▸ **DATA PROVIDED**

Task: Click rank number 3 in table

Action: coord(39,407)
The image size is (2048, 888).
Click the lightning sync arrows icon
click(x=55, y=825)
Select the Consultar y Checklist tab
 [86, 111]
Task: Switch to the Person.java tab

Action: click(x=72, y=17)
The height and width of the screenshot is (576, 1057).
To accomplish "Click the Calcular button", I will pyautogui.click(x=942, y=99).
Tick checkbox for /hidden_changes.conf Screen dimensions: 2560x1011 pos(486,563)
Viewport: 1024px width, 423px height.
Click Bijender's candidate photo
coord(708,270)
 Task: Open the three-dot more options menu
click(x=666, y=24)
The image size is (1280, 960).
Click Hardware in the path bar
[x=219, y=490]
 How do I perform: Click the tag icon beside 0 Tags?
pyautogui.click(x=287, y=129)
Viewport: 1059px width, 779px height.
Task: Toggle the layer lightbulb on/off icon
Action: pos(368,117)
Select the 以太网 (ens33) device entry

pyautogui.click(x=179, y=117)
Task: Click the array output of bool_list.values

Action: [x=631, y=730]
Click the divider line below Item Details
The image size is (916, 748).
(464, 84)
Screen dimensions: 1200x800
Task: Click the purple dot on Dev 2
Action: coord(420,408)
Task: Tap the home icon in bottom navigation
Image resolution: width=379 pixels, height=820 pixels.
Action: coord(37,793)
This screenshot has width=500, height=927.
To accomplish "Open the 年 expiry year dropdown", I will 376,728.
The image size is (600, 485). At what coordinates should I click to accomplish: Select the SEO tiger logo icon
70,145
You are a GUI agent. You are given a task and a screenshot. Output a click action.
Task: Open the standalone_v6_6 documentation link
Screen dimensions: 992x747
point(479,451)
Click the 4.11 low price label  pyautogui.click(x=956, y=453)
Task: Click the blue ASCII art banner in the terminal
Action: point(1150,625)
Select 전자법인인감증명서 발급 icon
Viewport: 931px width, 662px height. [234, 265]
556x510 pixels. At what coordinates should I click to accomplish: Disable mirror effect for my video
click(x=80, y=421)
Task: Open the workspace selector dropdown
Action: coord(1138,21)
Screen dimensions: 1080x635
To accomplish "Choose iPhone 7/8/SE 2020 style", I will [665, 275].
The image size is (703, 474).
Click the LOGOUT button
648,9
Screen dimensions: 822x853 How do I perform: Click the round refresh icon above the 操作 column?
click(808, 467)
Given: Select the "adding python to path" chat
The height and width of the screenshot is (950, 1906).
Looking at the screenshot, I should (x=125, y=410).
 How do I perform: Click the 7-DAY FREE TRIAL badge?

▸ **EXERCISE DETAILS**
In the lines above, find each one with "will" and list it.

▸ **RESULT BELOW**
To accomplish "Click the Calcular button", I will pyautogui.click(x=942, y=99).
To accomplish "Open the 年 expiry year dropdown", I will 376,728.
To accomplish "Choose iPhone 7/8/SE 2020 style", I will [665, 275].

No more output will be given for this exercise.